Zinc and folate play a specific role in protecting sperm from DNA damage. In clinical trials, men who took zinc supplements for three months saw significant improvements in sperm motility and count. Folate works alongside zinc as an antioxidant, shielding sperm from oxidative stress. These nutrients are easy to get through diet: oysters, red meat, poultry, and beans are rich in zinc, while leafy greens and fortified grains provide folate.
Less obvious exposures also matter. Hobbies involving lead, like painting, pottery, stained glass work, or handling firearms, can affect sperm quality. Heat exposure from frequent hot tub use or prolonged laptop use on the lap temporarily reduces sperm production. High-dose antioxidant supplements aren’t necessarily better; one study found that combining high doses of vitamins C and E actually damaged sperm DNA in lab conditions. A balanced diet and a standard multivitamin are a safer approach than megadosing individual nutrients.

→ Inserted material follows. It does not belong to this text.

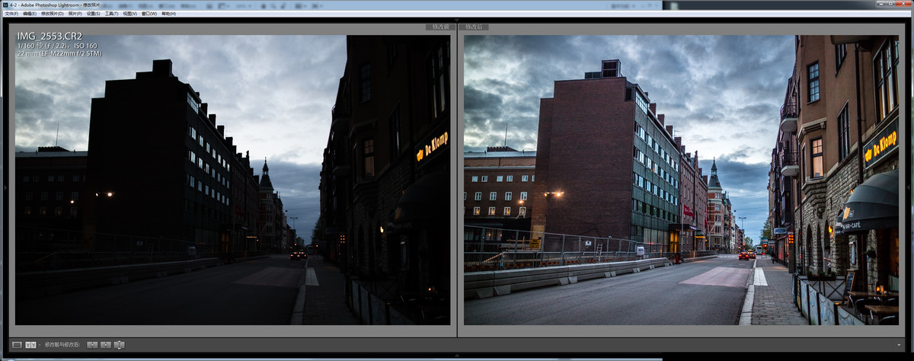Copy after settings to before photo
This screenshot has height=361, width=914.
106,345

Reduce Environmental Exposures
The preconception period is a good time to audit your environment for chemicals that can affect fertility and fetal development. Pesticides, solvents, and heavy metals are the biggest concerns. If your work involves chemical exposure, talk to your occupational health department about modifications. At home, switch to fragrance-free cleaning products, avoid heating food in plastic containers, and choose fresh or frozen foods over canned when possible to reduce exposure to can linings that contain endocrine-disrupting chemicals.
If your home was built before 1978, consider testing for lead paint, especially if you’re planning any renovations. Lead exposure is harmful to both egg and sperm quality and is particularly dangerous to a developing fetus.